Experienced endoscopists new to the TER were able to detect a mean of 15,4 percent additional adenomas during their first five procedures. After completing at least 15 procedures with the device, their mean additional detection rates with the TER compared with the colonoscope alone were 17 percent for all polyps and 25 percent for adenomas of all sizes. Additional detection rates with the TER for medium-size and large adenomas were greater than those for smaller lesions. Although this increase was not statistically significant, it suggested a trend toward improvement with greater experience. The variation in the results among the endoscopists suggests that they learned the basic mechanical skills after only a few procedures, but that they required varying amounts of experience to develop optimal technique.
According to the study authors, these results suggest that, compared with routine colonoscopy, a retrograde-viewing device can increase detection rates for clinically significant adenomas without detriment to procedure time or procedure complications.
However, in an accompanying editorial regarding the TER, James S. Barthel, MD, FASGE, H. Lee Moffitt Cancer Center and Research Institute, Tampa, Florida, stated: "It appears that colonoscopists using unassisted 140° angle of view colonoscopes who are willing to spend a few more minutes withdrawing the instrument and pay a bit more attention to procedural technique, particularly tip deflection and cleansing maneuvers, can produce efficacy and efficiency results equivalent or superior to those reported by Waye et al. for colonoscopists using TER-assisted 140° to 170° angle of view colonoscopes. Therefore, the role of retroscopy remains unclear."
Since its founding in 1941, the American Society for Gastrointestinal Endoscopy (ASGE) has been dedicated to advancing patient care and digestive health by promoting excellence in gastro-intestinal endoscopy. ASGE, with more than 11.000 members worldwide, promotes the highest standards for endoscopic training and practice, fosters endoscopic research, recognizes distinguished contributions to endoscopy, and is the foremost resource for endoscopic education.
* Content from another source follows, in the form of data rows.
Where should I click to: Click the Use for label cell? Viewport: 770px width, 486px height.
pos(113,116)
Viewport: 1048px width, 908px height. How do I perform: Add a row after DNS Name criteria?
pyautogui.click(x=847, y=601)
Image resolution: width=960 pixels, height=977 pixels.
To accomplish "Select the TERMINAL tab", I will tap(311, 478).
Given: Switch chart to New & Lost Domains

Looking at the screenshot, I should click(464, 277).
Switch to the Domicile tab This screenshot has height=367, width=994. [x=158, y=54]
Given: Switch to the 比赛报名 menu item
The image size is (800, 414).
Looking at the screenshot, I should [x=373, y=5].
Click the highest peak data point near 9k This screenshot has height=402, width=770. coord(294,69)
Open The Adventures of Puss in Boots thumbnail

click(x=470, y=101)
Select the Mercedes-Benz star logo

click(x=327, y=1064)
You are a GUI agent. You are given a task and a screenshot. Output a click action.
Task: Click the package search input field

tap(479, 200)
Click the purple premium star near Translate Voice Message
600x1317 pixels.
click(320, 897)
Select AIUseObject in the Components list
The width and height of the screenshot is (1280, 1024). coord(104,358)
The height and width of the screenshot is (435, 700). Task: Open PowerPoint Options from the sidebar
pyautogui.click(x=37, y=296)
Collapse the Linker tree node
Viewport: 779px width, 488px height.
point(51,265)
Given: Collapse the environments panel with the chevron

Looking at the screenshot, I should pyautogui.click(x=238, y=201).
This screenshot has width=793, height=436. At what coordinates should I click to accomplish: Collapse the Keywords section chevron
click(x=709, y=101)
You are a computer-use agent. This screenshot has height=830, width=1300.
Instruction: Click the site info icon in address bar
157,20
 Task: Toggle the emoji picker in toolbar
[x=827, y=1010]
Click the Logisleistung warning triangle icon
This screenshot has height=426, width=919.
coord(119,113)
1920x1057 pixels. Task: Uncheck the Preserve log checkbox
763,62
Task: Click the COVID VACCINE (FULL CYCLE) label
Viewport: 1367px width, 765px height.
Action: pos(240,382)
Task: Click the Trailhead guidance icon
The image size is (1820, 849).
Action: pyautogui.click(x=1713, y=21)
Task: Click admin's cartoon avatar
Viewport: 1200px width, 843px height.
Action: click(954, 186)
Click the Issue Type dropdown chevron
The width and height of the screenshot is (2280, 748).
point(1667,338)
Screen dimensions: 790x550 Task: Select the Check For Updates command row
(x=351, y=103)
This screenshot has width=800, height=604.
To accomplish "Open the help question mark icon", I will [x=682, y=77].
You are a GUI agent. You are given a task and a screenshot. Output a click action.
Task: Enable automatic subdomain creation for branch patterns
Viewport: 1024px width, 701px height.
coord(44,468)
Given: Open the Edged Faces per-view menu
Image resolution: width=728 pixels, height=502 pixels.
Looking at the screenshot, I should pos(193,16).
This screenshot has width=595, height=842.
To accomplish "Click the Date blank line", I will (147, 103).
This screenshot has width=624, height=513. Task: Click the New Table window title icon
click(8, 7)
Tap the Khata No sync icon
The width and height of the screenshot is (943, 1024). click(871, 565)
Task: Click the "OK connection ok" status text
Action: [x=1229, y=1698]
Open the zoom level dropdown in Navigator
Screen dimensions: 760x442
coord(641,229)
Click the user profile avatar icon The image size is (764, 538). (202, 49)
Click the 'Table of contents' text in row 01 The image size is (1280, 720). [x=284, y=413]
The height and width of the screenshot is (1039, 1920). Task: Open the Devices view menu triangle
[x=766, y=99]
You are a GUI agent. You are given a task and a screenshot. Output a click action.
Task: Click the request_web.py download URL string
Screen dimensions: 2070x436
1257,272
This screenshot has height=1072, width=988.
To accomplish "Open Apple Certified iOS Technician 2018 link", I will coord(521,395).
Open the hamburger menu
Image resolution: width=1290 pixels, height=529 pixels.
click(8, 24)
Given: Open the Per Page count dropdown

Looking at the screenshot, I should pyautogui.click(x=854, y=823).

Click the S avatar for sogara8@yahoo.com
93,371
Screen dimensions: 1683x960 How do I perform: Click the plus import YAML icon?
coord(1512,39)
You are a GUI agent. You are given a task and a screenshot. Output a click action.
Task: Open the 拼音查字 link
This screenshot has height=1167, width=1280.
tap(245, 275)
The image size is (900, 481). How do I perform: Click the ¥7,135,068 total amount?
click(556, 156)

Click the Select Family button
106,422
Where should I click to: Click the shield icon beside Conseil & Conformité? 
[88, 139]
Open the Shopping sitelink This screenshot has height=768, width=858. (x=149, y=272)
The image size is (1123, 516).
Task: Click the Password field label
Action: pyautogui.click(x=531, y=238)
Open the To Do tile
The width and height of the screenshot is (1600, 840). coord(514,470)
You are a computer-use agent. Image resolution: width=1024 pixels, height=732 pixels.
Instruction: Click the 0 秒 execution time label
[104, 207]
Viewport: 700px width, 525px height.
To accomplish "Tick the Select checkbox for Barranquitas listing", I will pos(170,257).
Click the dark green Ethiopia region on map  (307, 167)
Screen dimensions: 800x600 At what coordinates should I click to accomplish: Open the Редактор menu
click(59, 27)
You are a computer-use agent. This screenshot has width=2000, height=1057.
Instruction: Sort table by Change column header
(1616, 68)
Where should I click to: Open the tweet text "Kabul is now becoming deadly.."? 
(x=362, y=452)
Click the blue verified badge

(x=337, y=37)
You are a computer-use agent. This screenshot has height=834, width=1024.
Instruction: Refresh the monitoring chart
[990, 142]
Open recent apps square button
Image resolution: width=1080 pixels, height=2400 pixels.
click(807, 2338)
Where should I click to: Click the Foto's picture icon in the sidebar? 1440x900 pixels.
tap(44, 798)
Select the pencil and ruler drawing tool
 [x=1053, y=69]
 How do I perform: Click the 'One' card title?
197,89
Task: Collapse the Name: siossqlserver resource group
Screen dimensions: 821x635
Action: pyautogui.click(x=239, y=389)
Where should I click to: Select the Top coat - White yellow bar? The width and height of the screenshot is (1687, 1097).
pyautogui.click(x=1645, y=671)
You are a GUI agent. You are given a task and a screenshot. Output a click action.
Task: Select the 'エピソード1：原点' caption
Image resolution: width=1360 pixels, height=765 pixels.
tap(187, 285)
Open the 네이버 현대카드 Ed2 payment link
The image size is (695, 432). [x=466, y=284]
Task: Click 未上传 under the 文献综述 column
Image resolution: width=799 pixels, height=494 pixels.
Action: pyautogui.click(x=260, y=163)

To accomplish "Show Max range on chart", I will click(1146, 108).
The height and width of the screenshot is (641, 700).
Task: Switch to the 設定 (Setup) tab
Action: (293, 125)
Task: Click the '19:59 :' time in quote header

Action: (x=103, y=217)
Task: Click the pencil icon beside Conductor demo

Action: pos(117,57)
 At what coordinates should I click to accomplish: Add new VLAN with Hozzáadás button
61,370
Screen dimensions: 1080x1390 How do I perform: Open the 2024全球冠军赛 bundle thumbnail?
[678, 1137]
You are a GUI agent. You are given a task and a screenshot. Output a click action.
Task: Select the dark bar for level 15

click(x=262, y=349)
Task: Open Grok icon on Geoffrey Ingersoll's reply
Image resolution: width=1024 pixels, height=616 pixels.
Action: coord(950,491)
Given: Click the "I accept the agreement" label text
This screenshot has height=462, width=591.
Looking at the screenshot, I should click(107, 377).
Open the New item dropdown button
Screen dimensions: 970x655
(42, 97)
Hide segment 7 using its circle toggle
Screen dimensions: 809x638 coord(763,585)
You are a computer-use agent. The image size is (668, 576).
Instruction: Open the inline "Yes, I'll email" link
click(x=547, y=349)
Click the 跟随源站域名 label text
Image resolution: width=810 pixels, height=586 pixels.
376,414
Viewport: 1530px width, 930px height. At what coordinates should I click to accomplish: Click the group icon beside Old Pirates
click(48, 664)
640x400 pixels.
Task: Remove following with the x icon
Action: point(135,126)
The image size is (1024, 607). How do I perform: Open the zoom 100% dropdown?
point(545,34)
Endoscopy is performed by specially-trained physicians called endoscopists using the most current technology to diagnose and treat diseases of the gastro-intestinal tract. Using flexible, thin tubes called endoscopes, endoscopists are able to access the human digestive tract without incisions via natural orifices. Endoscopes are designed with high-intensity lighting and fitted with precision devices that allow viewing and treatment of the gastro-intestinal system.